- TASK TO CARRY OUT -
From the line that contains "tout effacer (1513, 678)" down to the last line of the data below, transcribe every line exactly.

──────── RECORDS FOR PROCESSING ────────

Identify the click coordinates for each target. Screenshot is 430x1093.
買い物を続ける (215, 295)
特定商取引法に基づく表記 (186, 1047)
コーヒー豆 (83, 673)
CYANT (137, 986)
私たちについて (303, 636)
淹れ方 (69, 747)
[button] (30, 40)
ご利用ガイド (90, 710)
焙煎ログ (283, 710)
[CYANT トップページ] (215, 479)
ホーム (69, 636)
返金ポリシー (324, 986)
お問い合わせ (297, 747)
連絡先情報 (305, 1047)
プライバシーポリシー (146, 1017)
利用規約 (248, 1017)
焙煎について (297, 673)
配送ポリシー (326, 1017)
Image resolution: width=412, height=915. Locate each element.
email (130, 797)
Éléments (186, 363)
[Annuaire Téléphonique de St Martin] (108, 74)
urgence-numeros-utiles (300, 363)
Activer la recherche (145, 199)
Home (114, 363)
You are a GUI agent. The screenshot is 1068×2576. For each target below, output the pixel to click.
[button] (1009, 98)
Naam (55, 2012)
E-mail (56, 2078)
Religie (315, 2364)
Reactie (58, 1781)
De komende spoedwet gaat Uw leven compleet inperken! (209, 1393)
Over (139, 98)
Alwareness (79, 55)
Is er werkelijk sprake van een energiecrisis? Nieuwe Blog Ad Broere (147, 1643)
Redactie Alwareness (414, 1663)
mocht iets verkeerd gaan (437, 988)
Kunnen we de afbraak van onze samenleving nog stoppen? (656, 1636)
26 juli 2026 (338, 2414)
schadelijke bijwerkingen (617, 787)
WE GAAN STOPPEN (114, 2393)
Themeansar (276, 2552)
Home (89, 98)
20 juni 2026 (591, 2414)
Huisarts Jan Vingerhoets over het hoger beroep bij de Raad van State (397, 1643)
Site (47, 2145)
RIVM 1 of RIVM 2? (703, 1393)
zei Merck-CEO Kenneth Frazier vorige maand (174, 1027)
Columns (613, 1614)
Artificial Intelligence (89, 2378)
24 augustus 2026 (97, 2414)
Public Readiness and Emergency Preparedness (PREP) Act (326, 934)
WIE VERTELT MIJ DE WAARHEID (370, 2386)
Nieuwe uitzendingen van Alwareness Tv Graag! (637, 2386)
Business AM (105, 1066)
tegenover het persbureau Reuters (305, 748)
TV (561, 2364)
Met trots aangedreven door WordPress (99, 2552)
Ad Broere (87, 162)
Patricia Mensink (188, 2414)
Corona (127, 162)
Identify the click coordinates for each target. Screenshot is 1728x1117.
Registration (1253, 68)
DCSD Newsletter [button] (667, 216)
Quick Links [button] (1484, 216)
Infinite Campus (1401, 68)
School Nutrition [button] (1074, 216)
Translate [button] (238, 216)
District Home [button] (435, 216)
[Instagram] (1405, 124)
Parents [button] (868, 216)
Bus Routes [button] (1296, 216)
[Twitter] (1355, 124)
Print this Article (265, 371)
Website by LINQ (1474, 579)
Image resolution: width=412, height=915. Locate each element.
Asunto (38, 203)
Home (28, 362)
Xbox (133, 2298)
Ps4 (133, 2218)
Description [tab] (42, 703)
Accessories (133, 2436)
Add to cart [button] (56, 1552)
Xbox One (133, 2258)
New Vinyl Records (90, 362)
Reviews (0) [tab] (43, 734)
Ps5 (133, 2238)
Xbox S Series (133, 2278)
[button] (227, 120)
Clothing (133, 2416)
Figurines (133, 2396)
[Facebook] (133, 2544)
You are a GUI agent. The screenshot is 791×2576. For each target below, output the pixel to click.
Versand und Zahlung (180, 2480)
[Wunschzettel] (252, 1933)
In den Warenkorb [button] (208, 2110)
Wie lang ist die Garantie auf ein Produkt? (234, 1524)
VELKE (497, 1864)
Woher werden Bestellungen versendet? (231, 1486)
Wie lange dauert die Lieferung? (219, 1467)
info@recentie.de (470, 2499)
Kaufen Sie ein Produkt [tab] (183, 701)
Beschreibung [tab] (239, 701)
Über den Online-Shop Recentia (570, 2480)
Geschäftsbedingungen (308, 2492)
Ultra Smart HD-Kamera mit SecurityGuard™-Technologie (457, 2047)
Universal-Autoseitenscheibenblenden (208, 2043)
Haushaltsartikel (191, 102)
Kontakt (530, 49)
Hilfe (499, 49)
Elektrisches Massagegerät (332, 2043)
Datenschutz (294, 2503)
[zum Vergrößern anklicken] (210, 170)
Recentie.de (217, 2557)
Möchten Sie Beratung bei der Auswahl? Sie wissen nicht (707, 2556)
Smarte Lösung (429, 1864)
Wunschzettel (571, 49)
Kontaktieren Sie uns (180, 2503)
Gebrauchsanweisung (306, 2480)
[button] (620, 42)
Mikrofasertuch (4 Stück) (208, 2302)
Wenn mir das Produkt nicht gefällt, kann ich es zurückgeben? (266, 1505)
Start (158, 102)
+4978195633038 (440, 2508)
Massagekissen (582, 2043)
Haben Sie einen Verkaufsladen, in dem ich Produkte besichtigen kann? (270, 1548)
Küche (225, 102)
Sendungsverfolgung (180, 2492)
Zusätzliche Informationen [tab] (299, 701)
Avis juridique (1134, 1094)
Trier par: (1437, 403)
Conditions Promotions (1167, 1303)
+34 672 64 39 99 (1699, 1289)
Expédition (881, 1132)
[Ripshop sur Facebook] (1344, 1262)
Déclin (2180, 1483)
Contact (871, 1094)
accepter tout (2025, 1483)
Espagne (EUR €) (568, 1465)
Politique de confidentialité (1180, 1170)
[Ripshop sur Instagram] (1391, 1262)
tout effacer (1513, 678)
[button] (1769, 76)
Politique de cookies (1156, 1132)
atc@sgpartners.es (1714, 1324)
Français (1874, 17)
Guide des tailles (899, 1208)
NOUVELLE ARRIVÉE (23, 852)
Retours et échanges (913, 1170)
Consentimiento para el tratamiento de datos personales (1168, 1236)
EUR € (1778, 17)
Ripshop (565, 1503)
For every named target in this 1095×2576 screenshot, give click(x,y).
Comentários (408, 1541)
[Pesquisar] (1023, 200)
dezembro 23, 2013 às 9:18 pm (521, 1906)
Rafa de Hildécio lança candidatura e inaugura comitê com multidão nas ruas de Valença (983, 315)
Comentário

────────

- ANSWER FOR THE TASK -
tout effacer (1513, 678)
[button] (1769, 76)
Politique de cookies (1156, 1132)
atc@sgpartners.es (1714, 1324)
Français (1874, 17)
Guide des tailles (899, 1208)
NOUVELLE ARRIVÉE (23, 852)
Retours et échanges (913, 1170)
Consentimiento para el tratamiento de datos personales (1168, 1236)
EUR € (1778, 17)
Ripshop (565, 1503)
For every named target in this 1095×2576 screenshot, give click(x,y).
Comentários (408, 1541)
[Pesquisar] (1023, 200)
dezembro 23, 2013 às 9:18 pm (521, 1906)
Rafa de Hildécio lança candidatura e inaugura comitê com multidão nas ruas de Valença (983, 315)
Comentário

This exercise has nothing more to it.